Peterson was on his sixth visit to the Okanagan Saturday, with stops in Penticton and Kelowna as he beats the BC Conservative party drum.
Peterson said B.C. Premier Christy Clark is "way too over optimistic" about the benefits of LNG to the province.
Clark has touted LNG as the financial saviour for B.C., saying it will generate millions of dollars and thousands of jobs for the province.
"She's not telling people this is years down the road," said Peterson, who is up against Vanderhoof resident Dan Brooks for the top spot with the provincial Conservatives.

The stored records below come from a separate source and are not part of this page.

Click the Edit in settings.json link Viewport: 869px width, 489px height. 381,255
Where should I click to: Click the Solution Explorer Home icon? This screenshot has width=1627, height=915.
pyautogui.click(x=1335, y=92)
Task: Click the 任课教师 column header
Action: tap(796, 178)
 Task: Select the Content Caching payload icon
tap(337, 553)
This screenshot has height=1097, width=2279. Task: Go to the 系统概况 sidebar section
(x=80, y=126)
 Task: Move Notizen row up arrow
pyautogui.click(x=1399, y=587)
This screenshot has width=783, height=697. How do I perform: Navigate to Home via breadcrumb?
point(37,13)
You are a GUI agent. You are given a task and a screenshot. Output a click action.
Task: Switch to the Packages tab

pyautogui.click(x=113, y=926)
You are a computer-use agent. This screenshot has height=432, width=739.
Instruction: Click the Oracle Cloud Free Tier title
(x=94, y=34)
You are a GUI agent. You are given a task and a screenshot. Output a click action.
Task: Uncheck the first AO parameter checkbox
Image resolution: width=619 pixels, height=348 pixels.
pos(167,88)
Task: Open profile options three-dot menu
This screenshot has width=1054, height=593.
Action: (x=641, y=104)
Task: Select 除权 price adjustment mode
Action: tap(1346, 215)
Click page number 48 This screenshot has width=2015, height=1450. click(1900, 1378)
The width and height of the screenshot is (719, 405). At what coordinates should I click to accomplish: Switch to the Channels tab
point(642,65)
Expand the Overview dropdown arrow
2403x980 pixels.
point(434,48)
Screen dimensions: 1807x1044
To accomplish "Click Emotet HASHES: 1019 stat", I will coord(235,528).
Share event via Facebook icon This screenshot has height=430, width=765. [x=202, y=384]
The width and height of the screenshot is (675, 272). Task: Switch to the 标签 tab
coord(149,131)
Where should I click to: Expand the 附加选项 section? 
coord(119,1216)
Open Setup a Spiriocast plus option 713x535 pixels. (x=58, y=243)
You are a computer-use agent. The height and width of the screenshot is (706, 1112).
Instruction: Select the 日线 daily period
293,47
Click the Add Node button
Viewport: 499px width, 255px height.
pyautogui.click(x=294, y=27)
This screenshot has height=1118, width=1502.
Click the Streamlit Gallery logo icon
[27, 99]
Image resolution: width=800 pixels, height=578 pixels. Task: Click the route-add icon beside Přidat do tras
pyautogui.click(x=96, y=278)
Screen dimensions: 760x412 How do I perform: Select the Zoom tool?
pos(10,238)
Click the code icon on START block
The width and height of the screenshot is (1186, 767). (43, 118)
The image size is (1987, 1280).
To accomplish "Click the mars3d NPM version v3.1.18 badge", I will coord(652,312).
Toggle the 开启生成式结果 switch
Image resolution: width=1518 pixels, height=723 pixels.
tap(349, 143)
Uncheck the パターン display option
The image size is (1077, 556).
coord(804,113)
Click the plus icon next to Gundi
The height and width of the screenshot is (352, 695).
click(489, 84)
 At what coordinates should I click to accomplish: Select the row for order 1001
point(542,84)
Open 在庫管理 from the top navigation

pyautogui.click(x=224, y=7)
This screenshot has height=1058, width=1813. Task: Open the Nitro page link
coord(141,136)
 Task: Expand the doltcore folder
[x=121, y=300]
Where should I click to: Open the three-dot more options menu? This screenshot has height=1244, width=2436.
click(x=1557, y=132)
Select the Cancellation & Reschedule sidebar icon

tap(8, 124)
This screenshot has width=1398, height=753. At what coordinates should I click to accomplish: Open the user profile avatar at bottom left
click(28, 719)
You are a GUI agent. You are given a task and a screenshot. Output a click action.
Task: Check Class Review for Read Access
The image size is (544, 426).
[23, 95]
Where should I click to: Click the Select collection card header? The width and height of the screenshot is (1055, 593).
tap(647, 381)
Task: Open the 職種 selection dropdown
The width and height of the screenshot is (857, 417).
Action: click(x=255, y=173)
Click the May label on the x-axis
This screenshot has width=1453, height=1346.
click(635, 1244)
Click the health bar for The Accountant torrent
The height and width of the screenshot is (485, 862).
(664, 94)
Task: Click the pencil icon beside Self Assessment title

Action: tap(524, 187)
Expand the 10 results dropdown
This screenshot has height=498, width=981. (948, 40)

Party faithful will vote on April 12 for the new leader.
The Conservatives would pursue LNG, but would not turn their back on other natural resources, Peterson said.
"We have to be pro-resources and pro-employment," he said, adding too many people have to leave B.C. to find employment.
Peterson has been involved with the federal Conservative party for 25 years and said he is choosing to run for the B.C. Conservatives because "the B.C. Liberals under Christy Clark don't reflect the values that are important to me."
Tax fairness, fiscal responsibility, resource sector support, user fees and accountability are all things Peterson said need to be addressed.
But Peterson admits it will be a hard road to drive to bring the party to the mainstream voters.
He said the B.C. Conservatives may currently be a "fringe party" but they are poised to make a breakthrough in the Lower Mainland.
"It's a huge opportunity. The NDP is split. I'm getting people from the NDP signing up and supporting my campaign. We have a chance at being a credible alternative."
Despite the Okanagan being a Liberal stronghold, Peterson claimed a strong support base in the Valley.